[Data items]
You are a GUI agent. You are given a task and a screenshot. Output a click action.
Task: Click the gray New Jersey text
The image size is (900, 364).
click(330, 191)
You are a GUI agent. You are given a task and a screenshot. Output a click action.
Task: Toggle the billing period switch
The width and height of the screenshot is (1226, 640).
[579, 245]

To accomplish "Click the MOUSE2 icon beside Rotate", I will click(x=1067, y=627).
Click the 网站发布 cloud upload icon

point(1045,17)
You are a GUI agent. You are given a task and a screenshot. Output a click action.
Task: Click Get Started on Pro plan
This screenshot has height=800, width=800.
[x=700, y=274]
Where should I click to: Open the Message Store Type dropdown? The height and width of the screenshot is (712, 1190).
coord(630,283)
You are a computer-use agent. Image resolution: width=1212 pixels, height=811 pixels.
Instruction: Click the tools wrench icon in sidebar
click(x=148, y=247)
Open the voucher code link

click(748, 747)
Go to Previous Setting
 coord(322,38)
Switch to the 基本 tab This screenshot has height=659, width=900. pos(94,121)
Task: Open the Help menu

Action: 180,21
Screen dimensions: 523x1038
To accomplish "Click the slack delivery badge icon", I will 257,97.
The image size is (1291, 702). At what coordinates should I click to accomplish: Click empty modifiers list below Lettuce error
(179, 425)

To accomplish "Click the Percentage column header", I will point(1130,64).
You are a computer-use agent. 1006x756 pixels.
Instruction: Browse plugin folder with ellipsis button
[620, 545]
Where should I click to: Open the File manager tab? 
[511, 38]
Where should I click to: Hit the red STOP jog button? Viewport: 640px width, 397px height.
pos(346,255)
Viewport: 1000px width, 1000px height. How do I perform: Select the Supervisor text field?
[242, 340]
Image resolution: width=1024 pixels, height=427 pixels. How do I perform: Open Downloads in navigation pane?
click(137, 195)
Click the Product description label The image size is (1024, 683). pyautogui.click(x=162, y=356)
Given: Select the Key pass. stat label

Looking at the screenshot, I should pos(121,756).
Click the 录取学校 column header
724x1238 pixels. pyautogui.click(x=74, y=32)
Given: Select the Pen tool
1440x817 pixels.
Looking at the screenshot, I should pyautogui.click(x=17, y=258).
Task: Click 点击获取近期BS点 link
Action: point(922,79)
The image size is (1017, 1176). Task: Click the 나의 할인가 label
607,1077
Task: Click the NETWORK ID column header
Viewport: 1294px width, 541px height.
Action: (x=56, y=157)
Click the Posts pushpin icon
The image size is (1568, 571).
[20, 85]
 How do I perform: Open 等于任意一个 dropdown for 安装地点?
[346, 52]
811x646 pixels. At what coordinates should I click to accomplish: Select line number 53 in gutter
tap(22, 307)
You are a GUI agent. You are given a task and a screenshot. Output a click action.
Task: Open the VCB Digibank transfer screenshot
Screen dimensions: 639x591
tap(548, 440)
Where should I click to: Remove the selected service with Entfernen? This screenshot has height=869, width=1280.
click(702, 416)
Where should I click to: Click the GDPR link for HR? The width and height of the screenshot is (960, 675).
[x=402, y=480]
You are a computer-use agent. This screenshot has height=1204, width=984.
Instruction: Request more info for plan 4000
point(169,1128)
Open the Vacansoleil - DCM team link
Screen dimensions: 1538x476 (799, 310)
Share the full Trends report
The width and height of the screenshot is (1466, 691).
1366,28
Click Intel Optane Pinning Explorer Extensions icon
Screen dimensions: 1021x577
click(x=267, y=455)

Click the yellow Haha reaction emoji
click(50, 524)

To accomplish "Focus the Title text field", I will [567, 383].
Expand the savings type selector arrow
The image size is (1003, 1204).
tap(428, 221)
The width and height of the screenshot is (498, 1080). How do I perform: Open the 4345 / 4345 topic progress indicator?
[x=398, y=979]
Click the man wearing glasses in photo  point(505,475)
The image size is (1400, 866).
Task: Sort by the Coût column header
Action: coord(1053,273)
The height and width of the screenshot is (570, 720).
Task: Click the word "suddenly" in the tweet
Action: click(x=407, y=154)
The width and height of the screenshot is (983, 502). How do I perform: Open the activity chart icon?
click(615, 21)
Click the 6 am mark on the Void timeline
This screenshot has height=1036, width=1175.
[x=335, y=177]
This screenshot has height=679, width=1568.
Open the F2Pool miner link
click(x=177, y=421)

### PROBLEM REQUIREMENTS
Output all the lines above. Keep each one exact.

### RESULT
You are a GUI agent. You are given a task and a screenshot. Output a click action.
Task: Click the gray New Jersey text
The image size is (900, 364).
click(330, 191)
You are a GUI agent. You are given a task and a screenshot. Output a click action.
Task: Toggle the billing period switch
The width and height of the screenshot is (1226, 640).
[579, 245]

To accomplish "Click the MOUSE2 icon beside Rotate", I will click(x=1067, y=627).
Click the 网站发布 cloud upload icon

point(1045,17)
You are a GUI agent. You are given a task and a screenshot. Output a click action.
Task: Click Get Started on Pro plan
This screenshot has height=800, width=800.
[x=700, y=274]
Where should I click to: Open the Message Store Type dropdown? The height and width of the screenshot is (712, 1190).
coord(630,283)
You are a computer-use agent. Image resolution: width=1212 pixels, height=811 pixels.
Instruction: Click the tools wrench icon in sidebar
click(x=148, y=247)
Open the voucher code link

click(748, 747)
Go to Previous Setting
 coord(322,38)
Switch to the 基本 tab This screenshot has height=659, width=900. pos(94,121)
Task: Open the Help menu

Action: 180,21
Screen dimensions: 523x1038
To accomplish "Click the slack delivery badge icon", I will 257,97.
The image size is (1291, 702). At what coordinates should I click to accomplish: Click empty modifiers list below Lettuce error
(179, 425)

To accomplish "Click the Percentage column header", I will point(1130,64).
You are a computer-use agent. 1006x756 pixels.
Instruction: Browse plugin folder with ellipsis button
[620, 545]
Where should I click to: Open the File manager tab? 
[511, 38]
Where should I click to: Hit the red STOP jog button? Viewport: 640px width, 397px height.
pos(346,255)
Viewport: 1000px width, 1000px height. How do I perform: Select the Supervisor text field?
[242, 340]
Image resolution: width=1024 pixels, height=427 pixels. How do I perform: Open Downloads in navigation pane?
click(137, 195)
Click the Product description label The image size is (1024, 683). pyautogui.click(x=162, y=356)
Given: Select the Key pass. stat label

Looking at the screenshot, I should pos(121,756).
Click the 录取学校 column header
724x1238 pixels. pyautogui.click(x=74, y=32)
Given: Select the Pen tool
1440x817 pixels.
Looking at the screenshot, I should pyautogui.click(x=17, y=258).
Task: Click 点击获取近期BS点 link
Action: point(922,79)
The image size is (1017, 1176). Task: Click the 나의 할인가 label
607,1077
Task: Click the NETWORK ID column header
Viewport: 1294px width, 541px height.
Action: (x=56, y=157)
Click the Posts pushpin icon
The image size is (1568, 571).
[20, 85]
 How do I perform: Open 等于任意一个 dropdown for 安装地点?
[346, 52]
811x646 pixels. At what coordinates should I click to accomplish: Select line number 53 in gutter
tap(22, 307)
You are a GUI agent. You are given a task and a screenshot. Output a click action.
Task: Open the VCB Digibank transfer screenshot
Screen dimensions: 639x591
tap(548, 440)
Where should I click to: Remove the selected service with Entfernen? This screenshot has height=869, width=1280.
click(702, 416)
Where should I click to: Click the GDPR link for HR? The width and height of the screenshot is (960, 675).
[x=402, y=480]
You are a computer-use agent. This screenshot has height=1204, width=984.
Instruction: Request more info for plan 4000
point(169,1128)
Open the Vacansoleil - DCM team link
Screen dimensions: 1538x476 (799, 310)
Share the full Trends report
The width and height of the screenshot is (1466, 691).
1366,28
Click Intel Optane Pinning Explorer Extensions icon
Screen dimensions: 1021x577
click(x=267, y=455)

Click the yellow Haha reaction emoji
click(50, 524)

To accomplish "Focus the Title text field", I will [567, 383].
Expand the savings type selector arrow
The image size is (1003, 1204).
tap(428, 221)
The width and height of the screenshot is (498, 1080). How do I perform: Open the 4345 / 4345 topic progress indicator?
[x=398, y=979]
Click the man wearing glasses in photo  point(505,475)
The image size is (1400, 866).
Task: Sort by the Coût column header
Action: coord(1053,273)
The height and width of the screenshot is (570, 720).
Task: Click the word "suddenly" in the tweet
Action: click(x=407, y=154)
The width and height of the screenshot is (983, 502). How do I perform: Open the activity chart icon?
click(615, 21)
Click the 6 am mark on the Void timeline
This screenshot has height=1036, width=1175.
[x=335, y=177]
This screenshot has height=679, width=1568.
Open the F2Pool miner link
click(x=177, y=421)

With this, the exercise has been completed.